■ **What you will do**: Rewrite the entries below as a numbered list, leaving out any blank lines.

■ **Dataset excerpts**:
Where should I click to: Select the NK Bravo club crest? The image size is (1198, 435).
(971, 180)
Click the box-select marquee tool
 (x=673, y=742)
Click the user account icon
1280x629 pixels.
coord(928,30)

■ **Task answer**:
1. Where should I click to: Select the NK Bravo club crest? The image size is (1198, 435).
2. (971, 180)
3. Click the box-select marquee tool
4.  (x=673, y=742)
5. Click the user account icon
6. 1280x629 pixels.
7. coord(928,30)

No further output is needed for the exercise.